How our power sector can tackle the tariff issue?
By Muhammad Farhan and Muhammad Rehan
The present government like its predecessor is doing a lot of lip service to tackle the the energy crisis but when we look at the ground reality, consumers have seen little relief.
The government policies are not consistent, one day; one department announces a project and the next day the other denies to support.
The same happened with the five (200 MW each) LNG based power projects that were announced by the Private Power Infrastructure Board (PPIB) in March 2016.
The projects were on the way to finalize the contract, the ministry ordered to stop all new projects on the imported fuels in June 2016.
The same is happening with the tariff of the new plants.
The Ministry of Water and Water Power had issued a Co-generation policy in 2008 for the installation of new projects by the Sugar industry.
The Co-generation policy commits the 28% efficiency along with 88% availability. The NEPRA refused to accept the guideline of the Cogeneration Policy 2008 while making a decision.
Before going into detail of the decision and explaining the deviation from the policy, first we shall discuss the different types of the tariff.
Take or Pay Tariff
A “Take or Pay” tariff is a rule, the Power Purchaser either takes the electricity from the Power Producer or pays for the availability of the plant (known as Capacity Payment)
Take and Pay Tariff
A “Take and Pay” tariff is a rule, the Power Purchaser pays the both energy and capacity payment only for the power it takes based on the energy meter readings. The Power purchaser is bound to run the plant strictly on Economic Dispatch Merit order (Cheap plants first). If Power purchaser asked to run an expensive plant ahead of the cheap plant, then it will pay the capacity payment (fixed payment) to the cheap plant.
Must Run Option
This option is specifically created for the cogeneration power plants. As the cogeneration power plants have to supply both the steam and power to their sugar mills as well. They cannot shut down the unit even power purchaser has no need of power to keep the sugar mill in operation.

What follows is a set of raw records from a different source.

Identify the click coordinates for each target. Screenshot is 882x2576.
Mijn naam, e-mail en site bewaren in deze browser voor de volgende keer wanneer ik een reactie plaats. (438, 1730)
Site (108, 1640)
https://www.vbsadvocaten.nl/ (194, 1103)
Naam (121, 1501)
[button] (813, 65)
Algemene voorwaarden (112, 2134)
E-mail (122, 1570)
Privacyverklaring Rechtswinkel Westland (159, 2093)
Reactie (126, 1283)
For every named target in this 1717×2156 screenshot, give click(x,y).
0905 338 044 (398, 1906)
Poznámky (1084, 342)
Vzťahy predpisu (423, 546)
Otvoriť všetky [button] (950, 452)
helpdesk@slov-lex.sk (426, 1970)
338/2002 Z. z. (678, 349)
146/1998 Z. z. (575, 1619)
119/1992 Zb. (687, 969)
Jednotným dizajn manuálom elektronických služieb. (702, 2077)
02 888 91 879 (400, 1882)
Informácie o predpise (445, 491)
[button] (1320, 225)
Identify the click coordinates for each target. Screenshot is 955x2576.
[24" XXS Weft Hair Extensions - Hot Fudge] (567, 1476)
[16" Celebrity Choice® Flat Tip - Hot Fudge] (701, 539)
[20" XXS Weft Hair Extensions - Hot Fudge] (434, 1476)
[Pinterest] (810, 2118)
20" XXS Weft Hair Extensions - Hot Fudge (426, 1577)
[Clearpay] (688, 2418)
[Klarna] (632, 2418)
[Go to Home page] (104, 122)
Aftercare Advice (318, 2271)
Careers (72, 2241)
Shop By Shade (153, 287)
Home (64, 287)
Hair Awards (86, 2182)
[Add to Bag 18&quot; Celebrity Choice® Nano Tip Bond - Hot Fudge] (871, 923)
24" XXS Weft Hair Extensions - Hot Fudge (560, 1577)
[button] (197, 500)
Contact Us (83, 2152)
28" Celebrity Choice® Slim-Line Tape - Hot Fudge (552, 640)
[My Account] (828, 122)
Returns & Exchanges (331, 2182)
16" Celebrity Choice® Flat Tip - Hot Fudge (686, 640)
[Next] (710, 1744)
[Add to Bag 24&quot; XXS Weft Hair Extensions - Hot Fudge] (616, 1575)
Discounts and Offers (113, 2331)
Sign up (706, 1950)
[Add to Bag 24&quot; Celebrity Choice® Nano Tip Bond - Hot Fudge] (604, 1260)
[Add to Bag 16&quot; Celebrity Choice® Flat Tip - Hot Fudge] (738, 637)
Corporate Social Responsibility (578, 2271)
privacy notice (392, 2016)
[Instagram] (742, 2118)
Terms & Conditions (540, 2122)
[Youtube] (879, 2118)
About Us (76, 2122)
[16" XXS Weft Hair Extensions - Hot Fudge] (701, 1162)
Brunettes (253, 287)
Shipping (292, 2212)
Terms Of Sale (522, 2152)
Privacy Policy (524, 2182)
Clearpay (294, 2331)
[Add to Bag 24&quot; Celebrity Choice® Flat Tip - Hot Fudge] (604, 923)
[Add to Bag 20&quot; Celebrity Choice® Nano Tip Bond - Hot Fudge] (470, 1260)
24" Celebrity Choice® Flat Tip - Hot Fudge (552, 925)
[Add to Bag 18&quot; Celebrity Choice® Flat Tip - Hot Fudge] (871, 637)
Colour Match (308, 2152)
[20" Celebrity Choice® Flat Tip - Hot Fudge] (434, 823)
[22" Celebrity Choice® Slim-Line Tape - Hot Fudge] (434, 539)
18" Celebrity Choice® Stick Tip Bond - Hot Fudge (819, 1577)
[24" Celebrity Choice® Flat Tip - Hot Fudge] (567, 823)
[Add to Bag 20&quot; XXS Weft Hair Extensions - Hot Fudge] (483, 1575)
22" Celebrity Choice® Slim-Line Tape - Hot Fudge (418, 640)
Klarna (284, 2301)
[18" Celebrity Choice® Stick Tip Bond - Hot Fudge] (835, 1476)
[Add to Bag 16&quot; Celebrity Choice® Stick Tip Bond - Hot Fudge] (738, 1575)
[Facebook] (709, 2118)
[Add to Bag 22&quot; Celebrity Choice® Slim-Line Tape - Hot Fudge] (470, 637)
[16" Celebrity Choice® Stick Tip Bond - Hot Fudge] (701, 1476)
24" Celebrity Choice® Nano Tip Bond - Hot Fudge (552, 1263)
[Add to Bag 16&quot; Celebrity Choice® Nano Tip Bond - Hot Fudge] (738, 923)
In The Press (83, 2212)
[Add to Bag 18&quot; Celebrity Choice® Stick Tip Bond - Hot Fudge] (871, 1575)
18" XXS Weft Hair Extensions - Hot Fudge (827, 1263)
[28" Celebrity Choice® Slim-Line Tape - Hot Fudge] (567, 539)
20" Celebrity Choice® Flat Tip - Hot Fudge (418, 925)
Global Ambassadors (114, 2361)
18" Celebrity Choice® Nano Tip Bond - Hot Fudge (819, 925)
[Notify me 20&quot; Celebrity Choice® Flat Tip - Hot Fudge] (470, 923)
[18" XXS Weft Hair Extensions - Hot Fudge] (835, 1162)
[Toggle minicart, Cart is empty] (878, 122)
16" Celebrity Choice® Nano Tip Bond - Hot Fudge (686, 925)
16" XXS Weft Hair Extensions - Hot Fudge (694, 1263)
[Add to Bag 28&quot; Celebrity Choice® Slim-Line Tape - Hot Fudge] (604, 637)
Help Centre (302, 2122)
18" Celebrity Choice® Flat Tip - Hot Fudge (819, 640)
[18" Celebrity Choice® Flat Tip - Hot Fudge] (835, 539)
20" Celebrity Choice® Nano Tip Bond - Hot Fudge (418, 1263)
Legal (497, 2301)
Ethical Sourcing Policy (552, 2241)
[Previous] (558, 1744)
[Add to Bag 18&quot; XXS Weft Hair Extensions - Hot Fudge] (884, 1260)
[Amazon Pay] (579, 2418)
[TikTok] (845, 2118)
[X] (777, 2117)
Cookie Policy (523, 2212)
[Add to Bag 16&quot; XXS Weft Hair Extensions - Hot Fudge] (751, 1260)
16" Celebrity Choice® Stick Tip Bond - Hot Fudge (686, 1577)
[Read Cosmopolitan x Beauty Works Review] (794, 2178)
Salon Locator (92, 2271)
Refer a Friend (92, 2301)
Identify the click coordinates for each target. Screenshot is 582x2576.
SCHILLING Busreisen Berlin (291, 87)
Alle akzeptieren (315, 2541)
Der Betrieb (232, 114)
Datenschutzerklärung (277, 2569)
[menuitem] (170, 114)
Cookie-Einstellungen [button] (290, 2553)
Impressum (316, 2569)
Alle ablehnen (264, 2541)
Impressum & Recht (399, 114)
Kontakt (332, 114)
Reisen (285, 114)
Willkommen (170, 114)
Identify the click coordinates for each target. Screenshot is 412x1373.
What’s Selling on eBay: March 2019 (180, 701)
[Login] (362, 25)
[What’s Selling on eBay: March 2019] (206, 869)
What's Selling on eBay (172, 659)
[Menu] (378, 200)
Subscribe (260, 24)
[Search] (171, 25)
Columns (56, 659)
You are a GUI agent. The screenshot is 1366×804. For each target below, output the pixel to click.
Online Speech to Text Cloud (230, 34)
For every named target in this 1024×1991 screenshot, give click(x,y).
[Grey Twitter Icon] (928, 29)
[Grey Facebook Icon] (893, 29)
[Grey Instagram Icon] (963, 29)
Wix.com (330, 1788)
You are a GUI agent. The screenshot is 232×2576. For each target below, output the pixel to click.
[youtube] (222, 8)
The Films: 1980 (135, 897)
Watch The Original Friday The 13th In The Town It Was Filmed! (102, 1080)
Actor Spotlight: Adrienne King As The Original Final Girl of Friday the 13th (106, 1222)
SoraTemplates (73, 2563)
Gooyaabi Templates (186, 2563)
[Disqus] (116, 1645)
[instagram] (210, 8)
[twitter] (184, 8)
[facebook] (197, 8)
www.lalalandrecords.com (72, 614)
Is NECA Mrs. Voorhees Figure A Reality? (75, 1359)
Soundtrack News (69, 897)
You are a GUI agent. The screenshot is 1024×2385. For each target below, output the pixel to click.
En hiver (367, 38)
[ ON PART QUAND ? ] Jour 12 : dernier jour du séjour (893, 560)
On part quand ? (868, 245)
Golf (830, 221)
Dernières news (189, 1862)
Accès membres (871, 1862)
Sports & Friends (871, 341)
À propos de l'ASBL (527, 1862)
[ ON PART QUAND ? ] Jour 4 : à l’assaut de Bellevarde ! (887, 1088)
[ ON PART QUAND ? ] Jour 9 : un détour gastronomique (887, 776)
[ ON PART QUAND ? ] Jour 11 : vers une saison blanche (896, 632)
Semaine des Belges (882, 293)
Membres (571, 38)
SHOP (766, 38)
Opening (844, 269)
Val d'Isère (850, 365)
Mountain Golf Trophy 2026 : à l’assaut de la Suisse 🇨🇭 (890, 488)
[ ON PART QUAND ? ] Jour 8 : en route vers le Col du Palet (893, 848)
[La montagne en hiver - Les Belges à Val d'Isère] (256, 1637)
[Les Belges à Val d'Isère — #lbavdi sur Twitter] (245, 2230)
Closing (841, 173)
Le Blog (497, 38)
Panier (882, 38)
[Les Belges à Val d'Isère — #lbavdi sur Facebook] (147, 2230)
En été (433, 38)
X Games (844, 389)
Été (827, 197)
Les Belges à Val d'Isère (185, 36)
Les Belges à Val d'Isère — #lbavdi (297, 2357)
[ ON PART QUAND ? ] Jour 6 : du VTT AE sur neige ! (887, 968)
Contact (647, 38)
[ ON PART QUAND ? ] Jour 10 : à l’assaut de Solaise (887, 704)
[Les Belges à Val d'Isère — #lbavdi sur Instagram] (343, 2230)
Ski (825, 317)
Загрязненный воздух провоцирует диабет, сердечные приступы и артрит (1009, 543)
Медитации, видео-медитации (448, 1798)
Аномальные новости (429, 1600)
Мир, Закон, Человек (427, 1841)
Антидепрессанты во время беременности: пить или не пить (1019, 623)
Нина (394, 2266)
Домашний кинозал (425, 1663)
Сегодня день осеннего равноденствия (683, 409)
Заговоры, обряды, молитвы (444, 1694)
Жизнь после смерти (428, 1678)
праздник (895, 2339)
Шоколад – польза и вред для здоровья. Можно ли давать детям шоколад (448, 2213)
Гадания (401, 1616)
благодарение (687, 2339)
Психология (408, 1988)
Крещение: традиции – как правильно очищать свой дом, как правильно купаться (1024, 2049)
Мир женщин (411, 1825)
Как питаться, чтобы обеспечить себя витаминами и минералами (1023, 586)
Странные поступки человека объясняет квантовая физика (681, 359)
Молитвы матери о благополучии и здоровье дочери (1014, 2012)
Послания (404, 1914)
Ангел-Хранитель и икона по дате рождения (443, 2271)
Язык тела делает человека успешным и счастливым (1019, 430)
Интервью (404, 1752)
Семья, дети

As per this tariff the power purchaser will pay for the full energy and capacity charges during the season either the plant is fully or partially in operation. This type of tariff is an extra burden on the public of the Pakistan but the some businesses are fully enjoying the perks of Must Run Option.
This type of tariff is an extra burden on the public of the Pakistan but the some businesses are fully enjoying the perks of Must Run Option.
Now we will discuss the dual policies of the regulator and how it will impact on the investors. During the third week of October, The National Electric Power Regulatory Authority (NEPRA) had refused to accept the guidelines of the cogeneration policy 2008 while announcing the decision on the Tariff of a cogeneration power plant.
During the third week of October, The National Electric Power Regulatory Authority (NEPRA) had refused to accept the guidelines of the cogeneration policy 2008 while announcing the decision on the Tariff of a cogeneration power plant.
NEPRA itself announced that they have decided not to give the “Take or Pay” Tariff for the plants that have an efficiency of 29% even though cogeneration policy allows 28% efficiency. As per the decision NEPRA’s feels it is not prudent to make a long term commitment with the low efficiency plants.
On the other side in the bagasse upfront Tariff, NEPRA is offering the “Take or Pay” Tariff with the “Must Run option” (A more benefitted option of Take or Pay Tariff available for sugar Mills). The Bagasse upfront Tariff is based on the 24.5% efficiency with the 45% availability.
This is the clear difference of the policies, in once case the NEPRA is offering the “Must Run” Tariff for the 24.5% efficient plants and on the other side, it refused to give the “Take or Pay” Tariff for the 29% efficient cogeneration plant that has the multi fuel option (Coal and Bagasse) with much higher availability of 88%.
The scenario is same for the both businesses {(a) cogeneration with coal & bagasse mix and (b) cogeneration with bagasse only} as the both have to supply the steam and power to the sugar mill during the crushing season and they have to keep the units in operation round the clock during the crushing season. The Must Run option should be available for all cogeneration plants for the smooth operation of their fuel supplier (sugar mill).
The scenario is same for the both businesses (a) cogeneration with coal & bagasse mix and (b) cogeneration with bagasse only} as the both have to supply the steam and power to the sugar mill during the crushing season and they have to keep the units in operation round the clock during the crushing season. The Must Run option should be available for all cogeneration plants for the smooth operation of their fuel supplier (sugar mill).
The Must Run option should be available for all cogeneration plants for the smooth operation of their fuel supplier (sugar mill).
As per the NEPRA’s notification the Bagasse upfront Tariff will remain effective till May 2017 and Sugar Mills can accept it till that time.
This is not fair that the 24.5% tariff is available for new plants and the plant that is 29% efficient and ready to provide the power, the authority refused to allow tariff with the reason that they will have enough power in the next three years.
The principle of consistency should prevail, if NEPRA is so much worried about the customers and feels that 29% efficient plants are extra burden on the customers; then they should immediately cease the Bagasse Upfront Tariff.
The decision of Take and Pay arrangement is not practicable and nearly impossible to follow in true letter and spirit. The NEPRA should be transparent while making the decisions and follow the same principle in all cases.
The current fall in the electricity prices and better recovery has just been due the decrease in oil prices. If the international oil prices increases, we will be again in the same situation of high electricity prices. The government should encourage the Coal based plants as the future of the country lies in the indigenous and cheap imported fuels.
Instead of discouraging the cogeneration plants with the coal and bagasse mix option, there is a need to clarify the 2008 cogeneration policy to have more plants with this option.
It would be better for the energy sector of the country that all regulatory agencies should be on the same page to give the investor confidence to invest in the country. The inconsistent Tariff policy and lengthy approval procedure is not a good option for the country.
Muhammad Farhan is a Chemical Engineer, MBA and MSBA working in Power sector since 2007. Muhammad Rehan is a LLB and MBA working as an Advocate High Court in Multan.